===== Texto fornecido =====

Presságio: mistério, catástrofe e muita ação

Cena do filme Presságio
Presságio: direção de Alex Proyas

OS DOIS PRIMEIROS ATOS FUNCIONAM. O ÚLTIMO É UMA BOBAGEM!

Na juventude, fui um cinéfilo mais criterioso. Só entrava numa sala de exibição se o filme valesse o preço do ingresso. Além disso, tinha que escolher entre uma lista reduzida de títulos – Curitiba contava com dezena de cinemas, onde os lançamentos ficavam em cartaz por poucas semanas. Para decidir com sabedoria onde gastar meu suado dinheirinho, a solução era vasculhar os cadernos de cultura dos jornais e as revistas especializadas; lia muito sobre cinema e quando me sentava na plateia, já sabia o que esperar.

=====

• Tarefas a cumprir:
**1.** Reproduza do texto sobre Presságio, sem nenhuma alteração, o trecho que começa em "Cena do filme" e vai até "o que esperar.".
**2.** De acordo com o texto sobre Presságio, quem dirigiu o filme?
**3.** Resuma o texto sobre Presságio em duas frases.

===== Dados fornecidos =====

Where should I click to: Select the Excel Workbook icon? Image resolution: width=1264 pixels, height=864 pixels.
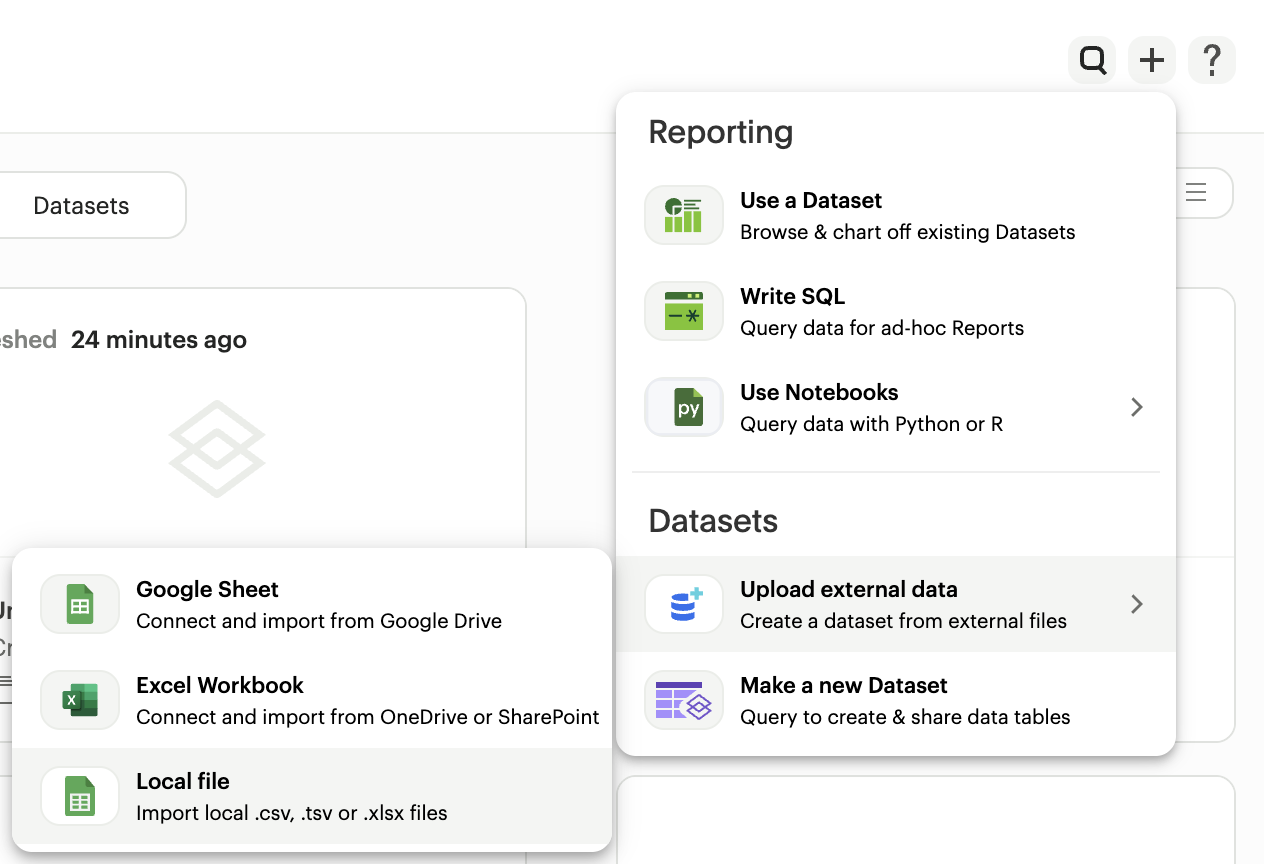(79, 700)
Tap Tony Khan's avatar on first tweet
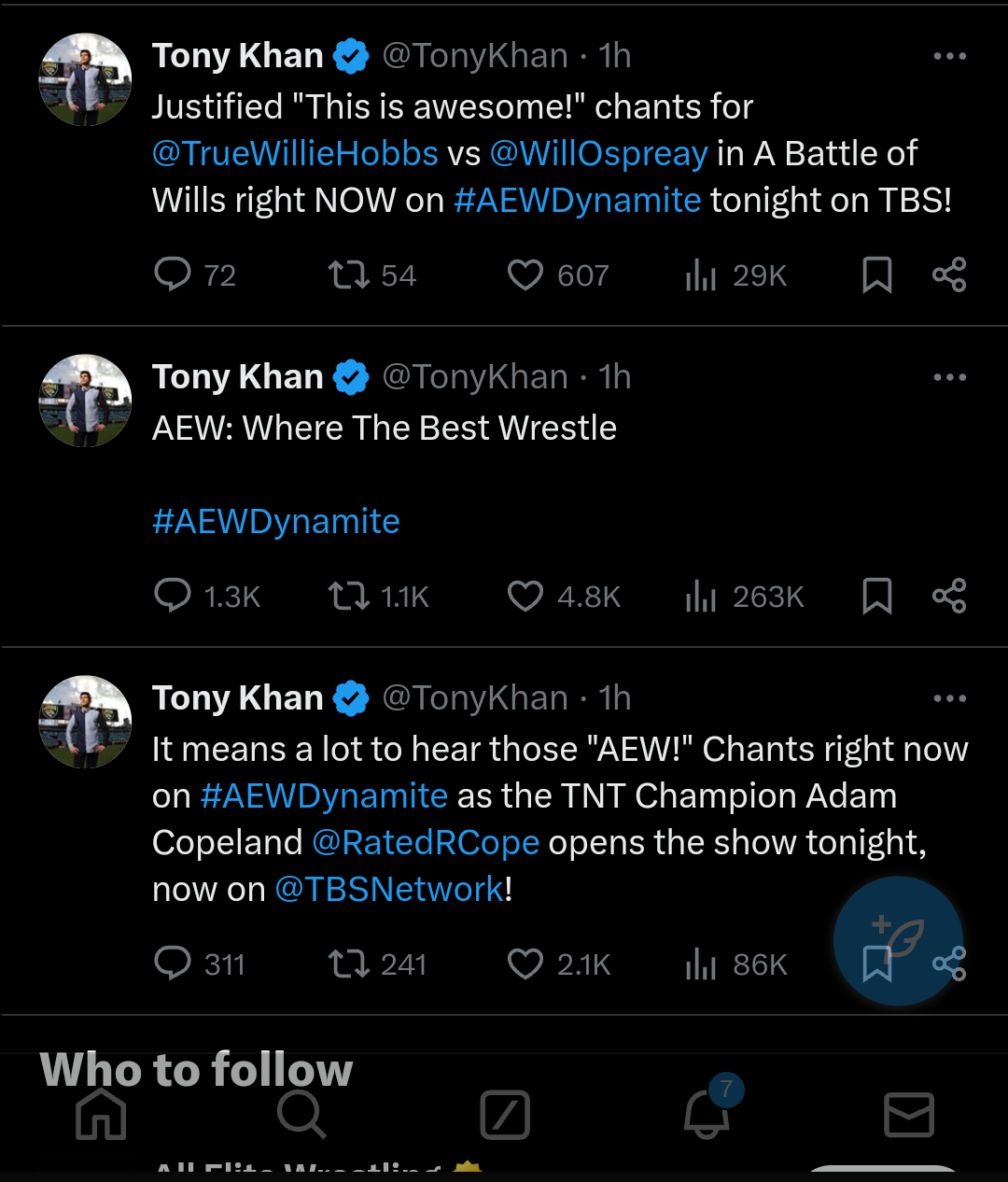 [x=85, y=80]
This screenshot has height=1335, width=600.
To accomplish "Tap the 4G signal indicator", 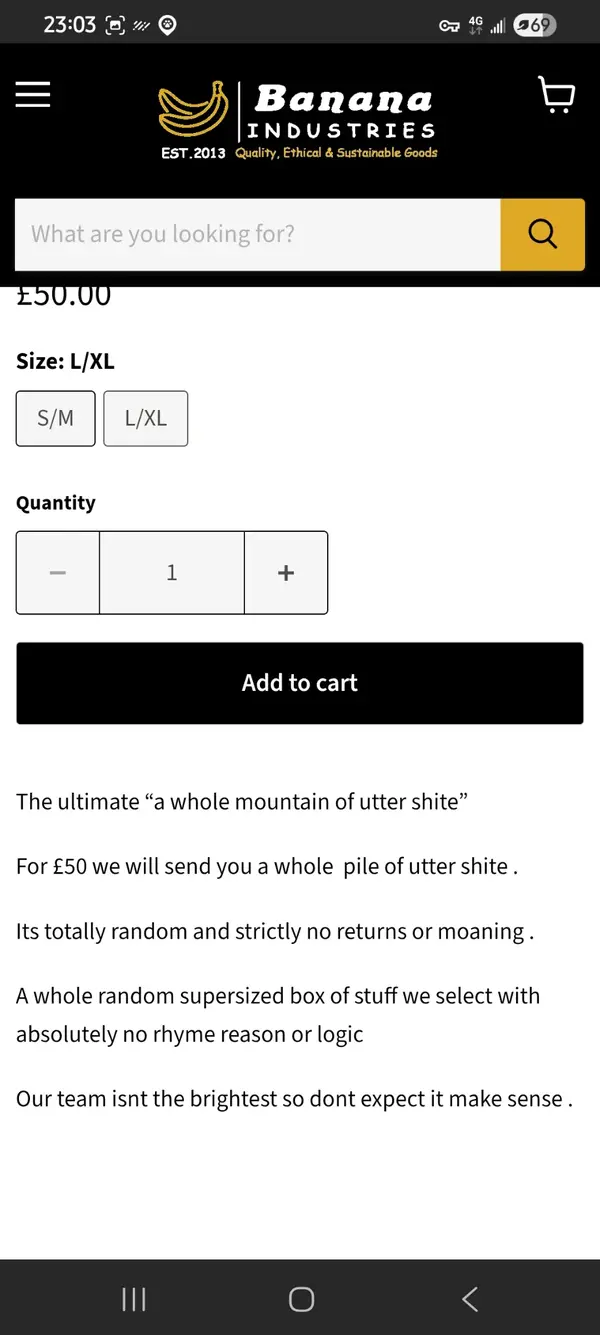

=====

• As soluções:
**1.**
Cena do filme Presságio
Presságio: direção de Alex Proyas

OS DOIS PRIMEIROS ATOS FUNCIONAM. O ÚLTIMO É UMA BOBAGEM!

Na juventude, fui um cinéfilo mais criterioso. Só entrava numa sala de exibição se o filme valesse o preço do ingresso. Além disso, tinha que escolher entre uma lista reduzida de títulos – Curitiba contava com dezena de cinemas, onde os lançamentos ficavam em cartaz por poucas semanas. Para decidir com sabedoria onde gastar meu suado dinheirinho, a solução era vasculhar os cadernos de cultura dos jornais e as revistas especializadas; lia muito sobre cinema e quando me sentava na plateia, já sabia o que esperar.

**2.** Alex Proyas.

**3.** Presságio, dirigido por Alex Proyas, tem dois primeiros atos que funcionam e um último que é uma bobagem. O texto lembra depois uma juventude de cinéfilo mais criterioso, que só ia ao cinema se o filme valesse o ingresso e escolhia entre poucos títulos em cartaz em Curitiba, após ler muito nos cadernos de cultura dos jornais e nas revistas especializadas.